District lawmakers Tuesday considered two proposals to overhaul the city’s procurement process, which they said has long been marred by corruption and poor transparency.
But the bills — one proposed by D.C. Council Chairman Phil Mendelson (D) and the other by Mayor Muriel E. Bowser (D) — reveal widely divergent views of the council’s role in awarding millions of dollars in city funds to private businesses.
Mendelson’s bill would effectively strengthen council oversight and would require the Office of Contracting and Procurement to make more information about contracts and prospective vendors available publicly and to the council during the review process.
“If the council gets more information, that means the public gets more information,” Mendelson said Tuesday before a hearing on the bills.
Bowser’s legislation, however, would loosen the council’s grip on the process, allowing the mayor’s office to sidestep council review of additional option years for contracts that have already been approved. The mayor’s plan would also allow her office to avoid seeking council approval at times when vendors and agencies have modified a contract, pushing the overall cost past $1 million.
District law mandates council review in both cases, a process that City Administrator Rashad Young described as “administratively burdensome.”
“Our proposal would be that unless there were changes to the option after it was originally submitted, then we would have the ability to move to those option years,” Young said. “That saves a lot of time and processing both for us and the vendor.”
The competing bills come seven months after a fierce lobbying battle over the merits of a $66 million contract to provide health care at the D.C. jail resulted in the narrow rejection of the deal before the D.C. Council.
The council threw out the city-approved contract with Tennessee-based health-care giant Corizon Health, after prison rights activists drew attention to the company’s poor record and pending lawsuits in other states.
The event riled the Bowser administration, which cast the council’s interference as a form of corruption because, it argued, lobbyists influenced members. But council members who voted against the contract said that the fact that Corizon was selected, despite its alleged substandard work, was itself a sign of the procurement process’s failings.
Mendelson’s bill, which he introduced with six other council members, seeks to address that issue by requiring D.C. contracting officers to consider a company’s past performance, he said.
“The contracting office just ignored what was going on in other states” in the case of Corizon, Mendelson said. Evaluating such a track record, he added, “should be part of the process.”
The bill would also require the city’s inspector general to review all contract modifications or changes — a provision that Bowser’s chief procurement officer, George Schutter, dismissed in the hearing as extraneous and time-consuming.
“Changes and modifications are normal parts of contracting, and there should not be the implication that any change or modification” is inherently an act of corruption, mismanagement, fraud or abuse,” Schutter said during his testimony.
Meanwhile, Bowser’s bill seeks to restrict council members from discussing “confidential” information about a pending contract in a public hearing, a provision that opponents said would limit transparency.

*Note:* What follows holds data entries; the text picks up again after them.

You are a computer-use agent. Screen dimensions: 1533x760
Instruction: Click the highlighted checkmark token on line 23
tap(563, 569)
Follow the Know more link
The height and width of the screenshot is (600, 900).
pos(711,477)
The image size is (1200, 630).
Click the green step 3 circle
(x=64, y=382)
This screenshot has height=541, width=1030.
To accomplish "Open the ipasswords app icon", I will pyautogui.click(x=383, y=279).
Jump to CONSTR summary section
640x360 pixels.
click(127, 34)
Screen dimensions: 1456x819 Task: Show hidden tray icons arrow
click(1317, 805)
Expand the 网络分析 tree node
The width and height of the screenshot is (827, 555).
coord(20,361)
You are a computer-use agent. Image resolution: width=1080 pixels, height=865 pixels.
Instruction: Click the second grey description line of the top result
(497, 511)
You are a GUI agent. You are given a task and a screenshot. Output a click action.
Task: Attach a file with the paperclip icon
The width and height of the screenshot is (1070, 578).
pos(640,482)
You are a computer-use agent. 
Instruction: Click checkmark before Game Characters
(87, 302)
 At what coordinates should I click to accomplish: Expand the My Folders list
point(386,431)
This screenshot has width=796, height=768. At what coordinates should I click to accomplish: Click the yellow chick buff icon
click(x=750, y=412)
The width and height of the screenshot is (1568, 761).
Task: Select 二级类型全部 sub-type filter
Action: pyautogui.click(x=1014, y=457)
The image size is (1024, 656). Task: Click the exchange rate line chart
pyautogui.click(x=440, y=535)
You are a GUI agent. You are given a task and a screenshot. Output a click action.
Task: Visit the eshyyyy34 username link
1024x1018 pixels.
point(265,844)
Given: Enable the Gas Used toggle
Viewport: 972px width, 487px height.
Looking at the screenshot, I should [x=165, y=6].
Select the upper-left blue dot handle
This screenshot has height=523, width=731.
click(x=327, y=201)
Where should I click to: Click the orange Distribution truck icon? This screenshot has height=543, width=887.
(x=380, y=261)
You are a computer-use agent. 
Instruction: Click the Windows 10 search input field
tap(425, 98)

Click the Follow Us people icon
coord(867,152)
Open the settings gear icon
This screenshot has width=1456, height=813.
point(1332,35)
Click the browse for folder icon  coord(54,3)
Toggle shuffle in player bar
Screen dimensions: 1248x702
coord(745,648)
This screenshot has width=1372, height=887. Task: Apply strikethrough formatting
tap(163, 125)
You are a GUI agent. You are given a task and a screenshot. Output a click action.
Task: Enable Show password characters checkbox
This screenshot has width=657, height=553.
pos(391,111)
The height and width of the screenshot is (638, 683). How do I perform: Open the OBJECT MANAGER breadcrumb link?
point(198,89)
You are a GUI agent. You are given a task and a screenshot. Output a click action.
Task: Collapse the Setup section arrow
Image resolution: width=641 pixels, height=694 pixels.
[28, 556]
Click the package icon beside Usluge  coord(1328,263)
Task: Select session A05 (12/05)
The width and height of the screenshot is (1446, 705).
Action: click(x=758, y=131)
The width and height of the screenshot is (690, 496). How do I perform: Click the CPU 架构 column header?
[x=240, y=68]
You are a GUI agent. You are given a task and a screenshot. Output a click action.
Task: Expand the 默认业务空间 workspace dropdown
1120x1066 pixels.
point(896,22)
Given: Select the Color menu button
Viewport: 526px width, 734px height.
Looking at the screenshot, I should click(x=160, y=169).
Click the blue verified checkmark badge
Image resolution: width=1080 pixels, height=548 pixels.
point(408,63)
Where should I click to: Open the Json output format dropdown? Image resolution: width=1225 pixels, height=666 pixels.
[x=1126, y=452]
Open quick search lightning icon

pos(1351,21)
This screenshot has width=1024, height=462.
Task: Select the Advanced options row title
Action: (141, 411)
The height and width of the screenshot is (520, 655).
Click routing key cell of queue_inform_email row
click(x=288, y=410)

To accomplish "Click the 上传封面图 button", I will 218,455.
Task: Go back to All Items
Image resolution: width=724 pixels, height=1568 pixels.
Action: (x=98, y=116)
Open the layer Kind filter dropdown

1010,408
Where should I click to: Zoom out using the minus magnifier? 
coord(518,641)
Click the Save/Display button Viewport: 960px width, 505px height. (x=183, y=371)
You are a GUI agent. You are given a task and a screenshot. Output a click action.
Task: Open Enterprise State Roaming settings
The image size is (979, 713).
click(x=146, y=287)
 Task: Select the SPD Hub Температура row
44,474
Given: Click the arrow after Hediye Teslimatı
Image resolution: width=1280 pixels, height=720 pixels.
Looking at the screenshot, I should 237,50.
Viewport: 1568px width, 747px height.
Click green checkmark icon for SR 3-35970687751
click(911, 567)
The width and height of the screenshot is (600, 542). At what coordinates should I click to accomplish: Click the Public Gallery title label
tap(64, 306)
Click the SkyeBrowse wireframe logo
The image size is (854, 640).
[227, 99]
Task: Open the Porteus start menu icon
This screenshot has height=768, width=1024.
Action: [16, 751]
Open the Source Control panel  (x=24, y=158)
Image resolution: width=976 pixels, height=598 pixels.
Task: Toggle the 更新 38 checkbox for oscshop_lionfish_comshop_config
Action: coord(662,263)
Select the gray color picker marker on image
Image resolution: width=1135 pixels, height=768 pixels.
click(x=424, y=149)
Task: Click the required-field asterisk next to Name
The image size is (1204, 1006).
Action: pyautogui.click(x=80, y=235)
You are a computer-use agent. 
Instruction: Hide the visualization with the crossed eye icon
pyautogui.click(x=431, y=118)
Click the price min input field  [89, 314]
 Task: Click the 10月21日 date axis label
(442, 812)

“We would be very clear that no individual with undue influence — whether it’s the [would-be contractors] or other District personnel or staff, or anything coming out of the legislative body — can comment on the procurement while it is active,” Young said.
Supporters of Mendelson’s bill at the hearing on Tuesday included several labor leaders who testified that council review of contract option years and “tipping” points provides necessary transparency and a useful check on vendors who have failed to serve the public as promised.
In the hearing, Mendelson cited the council’s recent decision to challenge an existing contract for food services in D.C. schools during the option year review, after D.C. residents complained of shoddy service from the contractor, Chartwells.
“Our intent is not to remove the oversight of the council in contracting,” Schutter said. Rather, he said, “our intent is to reduce the duplicative processes” of having the council approve option years on a contract that has already been approved and on contracts that have run over a million dollars. “Tipping actions are time sensitive, and if not processed quickly can interrupt [services],” he added.
Other items in Mendelson’s bill ran into contention with the local business community.
The bill would require the mayor to implement “strategic sourcing” by advancing bulk purchasing for goods such as toilet paper or pencils, for example, rather than allowing agencies to purchase the goods independently.
The move could save the city tax dollars, but Bill Byrd, a small-business owner who testified, said it also paves the way for contracts with big corporations over small-business owners.
“Strategic sourcing is code word for ‘cut out the little guys,’ ” Byrd said. “I don’t think that is consistent with the obligation of government to create opportunities for local small businesses.”
One item in the bill that some of the mayor’s backers said they would support is the creation of an ombudsman to help mediate disputes between subcontractors and contractors. D.C. subcontractors often complain of delayed payments that they say harm local workers and businesses’ ability to work in the District.
Bowser’s bill includes an item meant to improve the “clean hands” verification of process, by restricting the city from contracting with vendors that owe the city more than $1,000 or 1 percent of a contract’s value, up to $25,000 in back taxes and other fees — something that Mendelson appeared to support.
Because both bills address the same topic, the council will probably use recommendations from the hearing to merge the legislation before a vote, Mendelson said Tuesday.